One Finger Death Punch wrings a surprising amount of play value out of this simple premise. Steal weapons from your attackers; swords, clubs and spears extend your reach, while bombs, arrows and daggers can kill your enemies from a distance. Learn various skills; some increase your abilities with weapons, while others might heal damage or destroy every enemy on the screen once you hit a certain number of kills.
In addition to regular enemies, you’ll battle Brawlers, who must be killed with multiple button combinations that scroll down the screen Dance Dance Revolution-style, and colored enemies, each of which requires a different attack combination as they dodge your punches and kicks.
And while there isn’t much of a storyline, per se, there is a map you can work your way through to pursue new skills and experience different play modes.
KUNG FU PANDERING
What One Finger Death Punch lacks in complexity, it makes up for with style. Inspired by both martial arts movies and the Xiao Xiao series of online kung fu animations, the game features thick, stick-figure characters disemboweling, impaling and beating one another into bloody pulps over a variety of backgrounds. Nods to classic action films include Light Sword (don’t call it a “lightsaber”) and Retro Film Rounds; the latter features a grainy sepia tone that prevents you from distinguishing enemy attack patterns by color.

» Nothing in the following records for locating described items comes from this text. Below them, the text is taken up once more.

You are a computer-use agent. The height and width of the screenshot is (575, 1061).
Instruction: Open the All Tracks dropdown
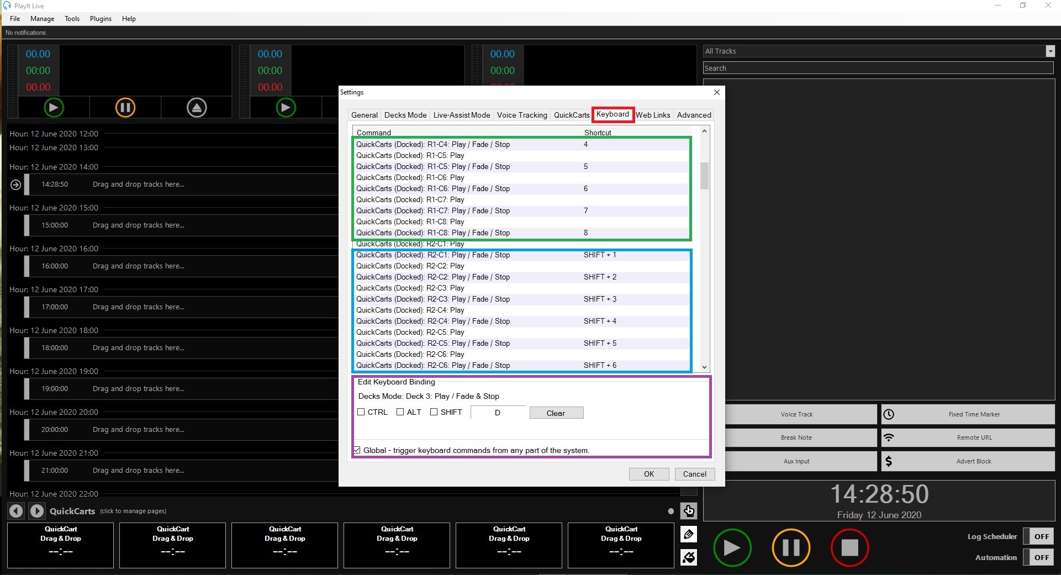[1050, 51]
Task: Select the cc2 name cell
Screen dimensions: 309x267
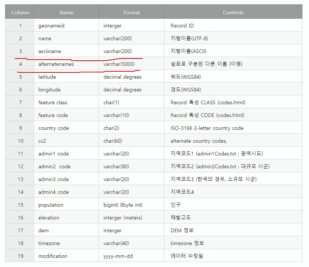Action: point(43,141)

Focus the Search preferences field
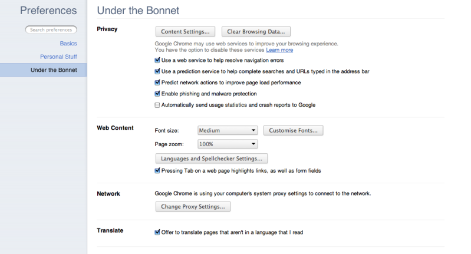point(52,29)
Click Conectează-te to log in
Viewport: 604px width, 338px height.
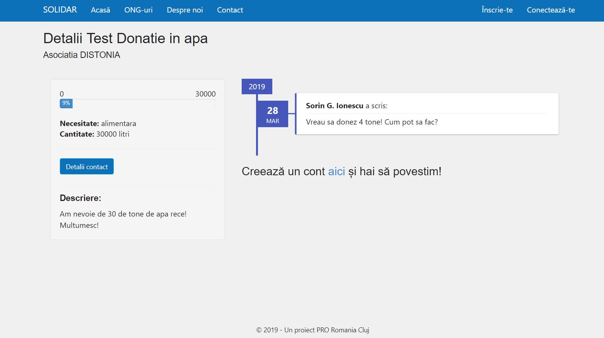pos(551,10)
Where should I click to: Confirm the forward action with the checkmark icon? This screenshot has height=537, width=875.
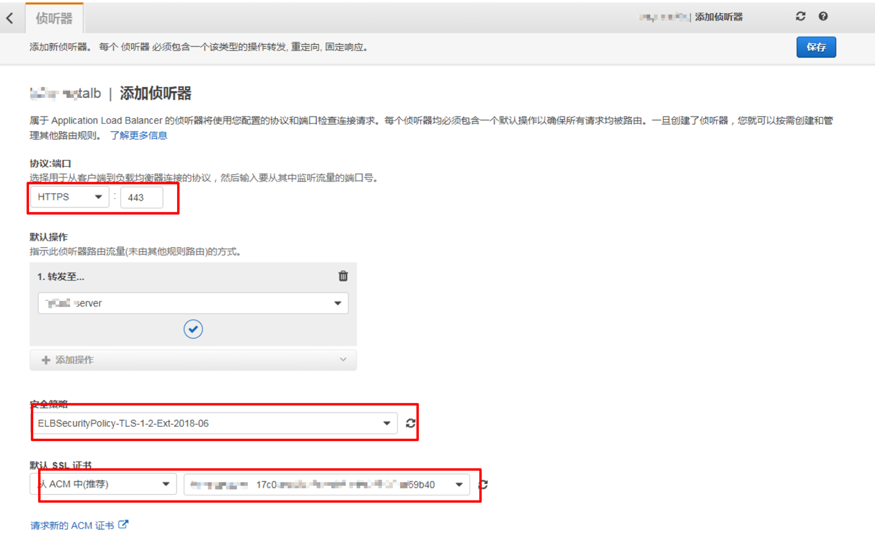[x=193, y=329]
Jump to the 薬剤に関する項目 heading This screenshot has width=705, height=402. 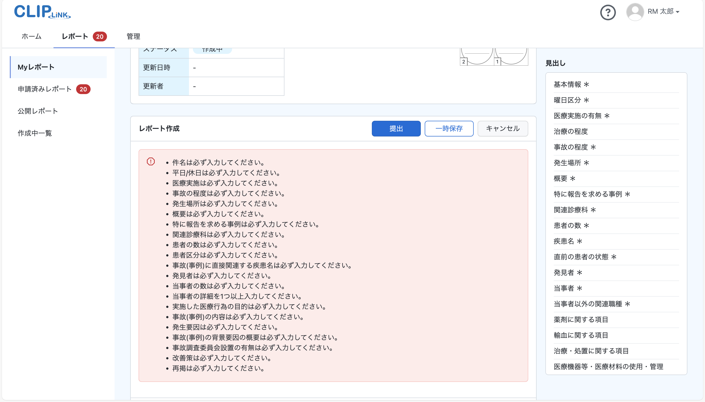[581, 319]
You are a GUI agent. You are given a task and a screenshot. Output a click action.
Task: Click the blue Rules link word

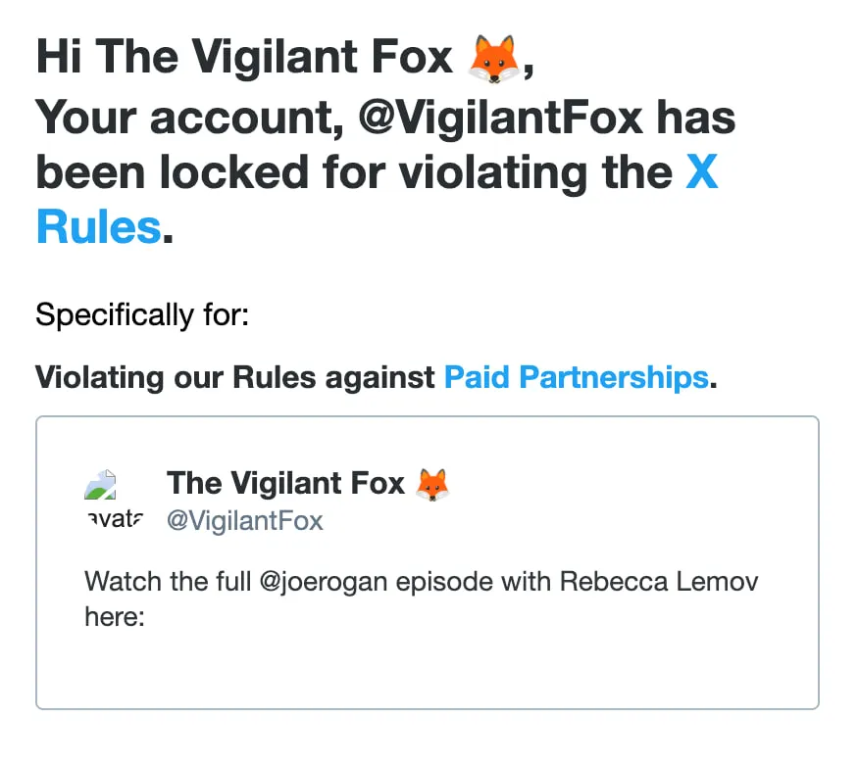click(98, 228)
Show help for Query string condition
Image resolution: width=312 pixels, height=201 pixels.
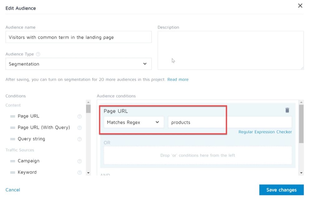pyautogui.click(x=80, y=139)
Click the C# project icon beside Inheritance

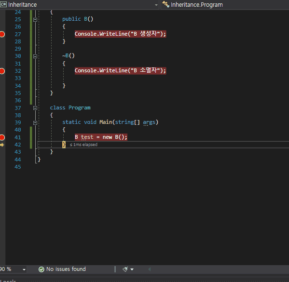(x=3, y=4)
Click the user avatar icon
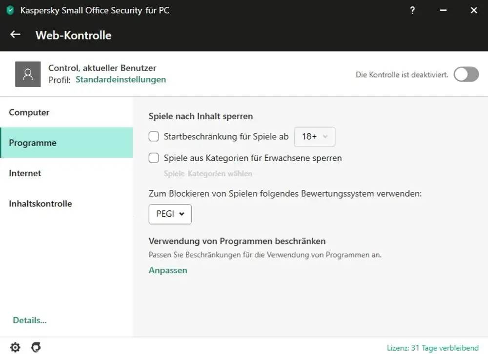This screenshot has width=488, height=354. [x=28, y=74]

Sound design is also worth a mention; there’s a satisfying “SMACK” when foot meets face that adds to the game’s addictive quality.
The developers also have a sense of humor. Instead of simple percentages, loading screens display a list of martial arts movie cliches (“Learning kung fu from a book” progresses through “Executing training montage” all the way to “Losing to overconfidence,” “Flashing back to training” and “Delivering finishing blow”), and tips on the map screen helpfully point out the protagonist’s resemblance to a men’s restroom logo.
The self-aware humor goes a long way toward endearing the game to people who might be put off by the game’s one major flaw: a narrator who delivers instructions in a bad Pat Morita impression that is…not particularly sensitive. Thankfully, this can be disabled in the Options screen.
DRUNKEN PUNCHES AND FLYING CRANE CLICKS
Easily grasped controls and just enough variety to keep things interesting make for a surprisingly addictive game. If you love martial arts movies but could never quite master the intricacies of Street Fighter or Mortal Kombat‘s joystick and button combinations (or if you just want to experience the visceral thrill of punching a stick figure’s heart through his featureless gray chest), this is the game for you.
Note: This review is based on the PC version available on Steam and Desura.